School of Health and Rehabilitation Sciences, University of Pittsburgh, Pittsburgh, PA 15260, USA.
US Department of Veterans Affairs, Pittsburgh, PA 15206, USA.
Sensors (Basel). 2021 Nov 24;21(23):7810. doi: 10.3390/s21237810.
Common electric powered wheelchairs cannot safely negotiate architectural barriers (i.e., curbs) which could injure the user and damage the wheelchair. Robotic wheelchairs have been developed to address this issue; however, proper alignment performed by the user is needed prior to negotiating curbs. Users with physical and/or sensory impairments may find it challenging to negotiate such barriers. Hence, a Curb Recognition and Negotiation (CRN) system was developed to increase user's speed and safety when negotiating a curb. This article describes the CRN system which combines an existing curb negotiation application of a mobility enhancement robot (MEBot) and a plane extraction algorithm called Polylidar3D to recognize curb characteristics and automatically approach and negotiate curbs. The accuracy and reliability of the CRN system were evaluated to detect an engineered curb with known height and 15 starting positions in controlled conditions. The CRN system successfully recognized curbs at 14 out of 15 starting positions and correctly determined the height and distance for the MEBot to travel towards the curb. While the MEBot curb alignment was 1.5 ± 4.4°, the curb ascending was executed safely. The findings provide support for the implementation of a robotic wheelchair to increase speed and reduce human error when negotiating curbs and improve accessibility.

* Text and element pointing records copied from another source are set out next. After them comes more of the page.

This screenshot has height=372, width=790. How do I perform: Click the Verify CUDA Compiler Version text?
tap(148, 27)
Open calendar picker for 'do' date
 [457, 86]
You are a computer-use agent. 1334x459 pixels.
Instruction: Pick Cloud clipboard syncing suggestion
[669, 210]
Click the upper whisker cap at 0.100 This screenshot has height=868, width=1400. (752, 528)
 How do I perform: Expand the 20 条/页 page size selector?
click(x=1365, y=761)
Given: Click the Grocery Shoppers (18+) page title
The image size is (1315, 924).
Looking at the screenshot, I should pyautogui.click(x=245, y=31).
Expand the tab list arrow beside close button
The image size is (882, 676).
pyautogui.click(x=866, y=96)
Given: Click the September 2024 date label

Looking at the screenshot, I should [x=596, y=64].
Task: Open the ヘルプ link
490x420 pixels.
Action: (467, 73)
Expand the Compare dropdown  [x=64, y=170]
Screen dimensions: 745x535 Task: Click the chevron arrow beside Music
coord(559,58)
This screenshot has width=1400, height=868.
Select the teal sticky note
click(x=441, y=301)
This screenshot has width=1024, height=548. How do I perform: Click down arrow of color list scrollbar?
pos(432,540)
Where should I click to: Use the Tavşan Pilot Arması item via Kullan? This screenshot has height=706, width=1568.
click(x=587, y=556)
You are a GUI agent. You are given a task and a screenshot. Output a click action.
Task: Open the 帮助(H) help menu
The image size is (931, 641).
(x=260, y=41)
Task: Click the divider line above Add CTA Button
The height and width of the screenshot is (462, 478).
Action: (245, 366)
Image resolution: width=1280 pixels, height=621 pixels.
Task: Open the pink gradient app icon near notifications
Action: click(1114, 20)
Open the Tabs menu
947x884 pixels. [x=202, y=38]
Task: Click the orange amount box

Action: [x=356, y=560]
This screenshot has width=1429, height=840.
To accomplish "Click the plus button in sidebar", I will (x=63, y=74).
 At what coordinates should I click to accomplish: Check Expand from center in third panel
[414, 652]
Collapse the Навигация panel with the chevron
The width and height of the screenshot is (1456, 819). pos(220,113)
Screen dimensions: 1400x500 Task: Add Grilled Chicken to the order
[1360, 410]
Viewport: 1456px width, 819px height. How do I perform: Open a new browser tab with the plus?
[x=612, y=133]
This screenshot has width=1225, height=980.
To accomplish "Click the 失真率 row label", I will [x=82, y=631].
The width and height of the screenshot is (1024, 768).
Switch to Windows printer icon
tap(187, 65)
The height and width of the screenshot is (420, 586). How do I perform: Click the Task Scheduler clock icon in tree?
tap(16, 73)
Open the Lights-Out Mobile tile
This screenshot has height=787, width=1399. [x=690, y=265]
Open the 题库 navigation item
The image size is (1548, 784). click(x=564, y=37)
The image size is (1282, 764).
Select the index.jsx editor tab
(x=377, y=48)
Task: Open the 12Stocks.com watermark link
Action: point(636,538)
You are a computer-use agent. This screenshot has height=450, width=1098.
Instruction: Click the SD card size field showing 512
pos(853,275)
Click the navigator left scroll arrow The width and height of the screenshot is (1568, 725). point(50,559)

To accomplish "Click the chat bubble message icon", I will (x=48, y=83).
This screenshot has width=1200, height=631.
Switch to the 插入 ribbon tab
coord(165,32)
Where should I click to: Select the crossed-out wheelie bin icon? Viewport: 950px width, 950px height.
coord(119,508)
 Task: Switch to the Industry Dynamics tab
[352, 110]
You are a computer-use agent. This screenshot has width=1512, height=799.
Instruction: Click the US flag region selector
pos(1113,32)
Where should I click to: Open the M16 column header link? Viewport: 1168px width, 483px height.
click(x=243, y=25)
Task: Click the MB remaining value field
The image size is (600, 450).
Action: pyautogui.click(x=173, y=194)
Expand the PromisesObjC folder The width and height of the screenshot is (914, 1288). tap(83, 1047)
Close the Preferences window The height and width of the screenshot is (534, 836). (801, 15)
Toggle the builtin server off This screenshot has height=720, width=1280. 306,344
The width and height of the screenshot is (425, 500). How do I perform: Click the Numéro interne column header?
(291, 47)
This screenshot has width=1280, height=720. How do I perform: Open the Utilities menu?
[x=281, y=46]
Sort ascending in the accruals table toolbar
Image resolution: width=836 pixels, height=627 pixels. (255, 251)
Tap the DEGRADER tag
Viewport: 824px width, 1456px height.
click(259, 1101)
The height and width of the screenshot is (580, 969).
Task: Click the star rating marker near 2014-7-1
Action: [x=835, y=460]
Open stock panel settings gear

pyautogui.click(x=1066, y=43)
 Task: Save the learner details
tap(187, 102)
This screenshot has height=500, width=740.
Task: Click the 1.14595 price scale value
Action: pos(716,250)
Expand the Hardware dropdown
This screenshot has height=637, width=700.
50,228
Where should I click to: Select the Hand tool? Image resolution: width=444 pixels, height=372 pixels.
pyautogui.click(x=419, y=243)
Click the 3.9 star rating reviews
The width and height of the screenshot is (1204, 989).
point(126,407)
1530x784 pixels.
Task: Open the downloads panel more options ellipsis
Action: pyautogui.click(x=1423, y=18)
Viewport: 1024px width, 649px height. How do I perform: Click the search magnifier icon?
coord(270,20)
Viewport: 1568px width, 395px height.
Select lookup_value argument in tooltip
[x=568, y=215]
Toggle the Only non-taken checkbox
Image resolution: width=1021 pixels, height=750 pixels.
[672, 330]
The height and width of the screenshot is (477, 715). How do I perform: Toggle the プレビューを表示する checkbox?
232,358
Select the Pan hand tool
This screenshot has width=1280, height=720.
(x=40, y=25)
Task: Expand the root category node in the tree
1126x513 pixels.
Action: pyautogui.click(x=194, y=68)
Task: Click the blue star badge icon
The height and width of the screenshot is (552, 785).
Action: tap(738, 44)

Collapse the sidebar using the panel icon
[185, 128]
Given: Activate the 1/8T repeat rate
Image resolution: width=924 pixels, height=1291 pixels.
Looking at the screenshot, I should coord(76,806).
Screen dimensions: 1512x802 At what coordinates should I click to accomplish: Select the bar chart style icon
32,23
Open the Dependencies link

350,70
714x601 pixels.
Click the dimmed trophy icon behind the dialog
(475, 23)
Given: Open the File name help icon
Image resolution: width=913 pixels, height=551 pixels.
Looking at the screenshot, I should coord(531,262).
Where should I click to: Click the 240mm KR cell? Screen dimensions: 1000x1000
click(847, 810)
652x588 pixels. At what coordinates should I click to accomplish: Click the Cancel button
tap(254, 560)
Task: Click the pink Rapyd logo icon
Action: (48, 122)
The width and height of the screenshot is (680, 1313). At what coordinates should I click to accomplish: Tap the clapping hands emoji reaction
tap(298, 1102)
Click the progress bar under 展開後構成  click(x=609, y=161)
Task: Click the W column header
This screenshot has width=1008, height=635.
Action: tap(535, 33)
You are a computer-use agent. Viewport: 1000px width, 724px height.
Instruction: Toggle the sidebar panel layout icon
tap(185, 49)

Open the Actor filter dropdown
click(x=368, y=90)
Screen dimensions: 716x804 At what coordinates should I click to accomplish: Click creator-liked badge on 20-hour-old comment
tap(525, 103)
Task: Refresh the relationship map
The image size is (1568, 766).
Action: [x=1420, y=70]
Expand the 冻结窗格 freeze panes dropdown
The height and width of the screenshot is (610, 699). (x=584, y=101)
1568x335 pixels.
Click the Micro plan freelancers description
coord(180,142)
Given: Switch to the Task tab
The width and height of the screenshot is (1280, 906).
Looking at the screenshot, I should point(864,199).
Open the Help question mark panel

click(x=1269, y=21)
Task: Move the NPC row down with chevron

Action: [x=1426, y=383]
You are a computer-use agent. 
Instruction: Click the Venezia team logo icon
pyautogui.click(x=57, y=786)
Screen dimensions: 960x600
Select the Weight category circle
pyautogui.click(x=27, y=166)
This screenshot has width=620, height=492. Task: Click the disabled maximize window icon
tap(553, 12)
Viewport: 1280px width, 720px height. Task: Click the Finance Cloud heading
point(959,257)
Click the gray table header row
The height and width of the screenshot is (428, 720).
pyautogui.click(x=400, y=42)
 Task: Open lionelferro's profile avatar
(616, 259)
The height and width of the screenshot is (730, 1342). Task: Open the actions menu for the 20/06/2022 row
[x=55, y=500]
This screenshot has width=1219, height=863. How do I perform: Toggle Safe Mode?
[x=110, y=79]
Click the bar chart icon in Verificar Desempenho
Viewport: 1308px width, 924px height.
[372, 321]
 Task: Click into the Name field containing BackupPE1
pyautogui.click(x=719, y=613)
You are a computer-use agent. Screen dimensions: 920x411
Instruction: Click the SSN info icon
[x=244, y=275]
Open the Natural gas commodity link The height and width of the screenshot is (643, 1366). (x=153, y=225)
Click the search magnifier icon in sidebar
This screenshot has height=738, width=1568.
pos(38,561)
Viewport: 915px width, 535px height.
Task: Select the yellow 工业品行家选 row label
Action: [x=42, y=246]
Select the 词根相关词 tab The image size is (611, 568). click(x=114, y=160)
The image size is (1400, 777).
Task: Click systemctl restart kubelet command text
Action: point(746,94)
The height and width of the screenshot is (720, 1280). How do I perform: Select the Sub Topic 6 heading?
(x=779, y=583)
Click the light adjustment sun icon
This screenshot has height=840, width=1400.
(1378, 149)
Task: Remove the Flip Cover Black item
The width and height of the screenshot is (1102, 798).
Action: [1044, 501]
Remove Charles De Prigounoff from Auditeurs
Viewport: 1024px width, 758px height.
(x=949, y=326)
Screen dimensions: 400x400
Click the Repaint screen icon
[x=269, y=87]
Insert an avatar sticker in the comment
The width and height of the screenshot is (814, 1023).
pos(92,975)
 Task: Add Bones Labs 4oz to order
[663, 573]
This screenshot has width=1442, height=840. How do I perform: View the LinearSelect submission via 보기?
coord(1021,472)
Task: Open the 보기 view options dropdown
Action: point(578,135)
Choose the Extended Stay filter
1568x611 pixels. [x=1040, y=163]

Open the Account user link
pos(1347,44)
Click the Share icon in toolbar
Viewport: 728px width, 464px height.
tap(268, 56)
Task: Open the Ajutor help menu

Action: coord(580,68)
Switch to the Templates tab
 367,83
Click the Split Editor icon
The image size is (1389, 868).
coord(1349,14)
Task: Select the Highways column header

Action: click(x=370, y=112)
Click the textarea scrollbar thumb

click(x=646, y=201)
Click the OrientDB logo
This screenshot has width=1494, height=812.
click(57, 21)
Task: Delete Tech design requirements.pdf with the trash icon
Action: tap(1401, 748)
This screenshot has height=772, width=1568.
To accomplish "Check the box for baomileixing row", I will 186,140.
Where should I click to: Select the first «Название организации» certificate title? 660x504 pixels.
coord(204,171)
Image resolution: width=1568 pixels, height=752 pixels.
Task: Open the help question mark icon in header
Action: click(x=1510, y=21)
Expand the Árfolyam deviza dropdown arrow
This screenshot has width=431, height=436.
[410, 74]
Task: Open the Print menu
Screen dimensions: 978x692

普通电动轮椅无法安全地通过建筑障碍物(如路缘),这可能会伤害使用者并损坏轮椅。为了解决这个问题,已经开发出了机器人轮椅;然而,在通过路缘之前,使用者需要进行适当的对准。身体和/或感官有障碍的用户可能会发现很难通过这些障碍物。因此,开发了一种路缘识别和通过(CRN)系统,以提高用户在通过路缘时的速度和安全性。本文介绍了 CRN 系统,该系统结合了现有的移动增强机器人(MEBot)的路缘通过应用程序和一种名为 Polylidar3D 的平面提取算法,以识别路缘特征,并自动接近和通过路缘。在受控条件下,评估了 CRN 系统对具有已知高度和 15 个起始位置的工程路缘的检测准确性和可靠性。CRN 系统在 15 个起始位置中的 14 个位置成功识别出路缘,并正确确定了 MEBot 向路缘行驶的高度和距离。虽然 MEBot 的路缘对准角度为 1.5 ± 4.4°,但路缘上升是安全执行的。这些发现为实施机器人轮椅提供了支持,以提高通过路缘时的速度和减少人为错误,并提高可达性。